Thursday, September 17, 2020

Sesame leaf - stalked from behind

The secret undersides of sesame leaf. Backlit in the morning sunlight.

I use its toothed leaves as wraps for deviled eggs or spicy meatballs, or folded around quick-pickled vegetables. Or I sliver then soften them in good soy (try Ohsawa nama Shoyu) for 30 minutes and transform warm seven-minute eggs or steamed eggs with the aromatic dressing.

What's in a name? 

If it's a common name - that is, the lingua franca for a plant (or animal or fungus) in any given region, versus the Latin and Greek binomial, or scientific name - things can be confusing. Because sesame? This plant is not even vaguely related to sesame-the-crunchy-seed (that would be Sesamum indicum). Common names are notoriously confusing.

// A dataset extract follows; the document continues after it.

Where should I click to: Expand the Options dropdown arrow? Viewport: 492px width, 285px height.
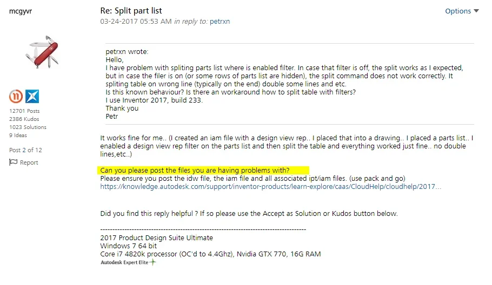click(x=476, y=11)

Instead, the burgundy-shadowed leaf belongs to Perilla. Specifically Perilla frutescens var. frutescens

Nope, not shiso

Are your eyes glazing over, yet? Snap out of it! Because this herb is often sold incorrectly as shiso, and shiso it ain't. The plants above are sesame leaf, not shiso. Even the grower (at the Grand Army Plaza  greenmarket) got it wrong. Sesame leaf (above) sturdier and less aromatic than shiso, but its rose-petal flavor is very similar. 

This is shiso. Shiso is...tighten your seatbelts: Perilla frutescens var. crispa! I know! Just one door down from sesame leaf, in terms of classification. And she - shiso - has frilly leaf-edges. Forgive me for going Jar-Jar Binx on you, but if you think, "Shiso frilly," you'll know shiso when you see it. She may be red, or green. But she be frilly. 

And why does it matter? Because facts always do, despite Trumpiverse. 

Shiso is associated more with Japanese cuisine, is highly aromatic, but otherwise tastes similar to the rougher sesame leaf, which is traditionally beloved in Korean cuisine.

I grow both. 


Walk with me at the NYBG 

15 October

1 comment:

  1. I love it when you go all plant-nerd! And, I love learning the Latin names. Sometimes when I'm weeding (often this time of year!) I find myself reciting the Latin names that I know and wondering about the rest. It's a good mental work out for gardeners. I mean, don't we all want to know the proper names of our friends? It takes us beyond "acquaintance" and and into "friendship". Thanks for this lesson.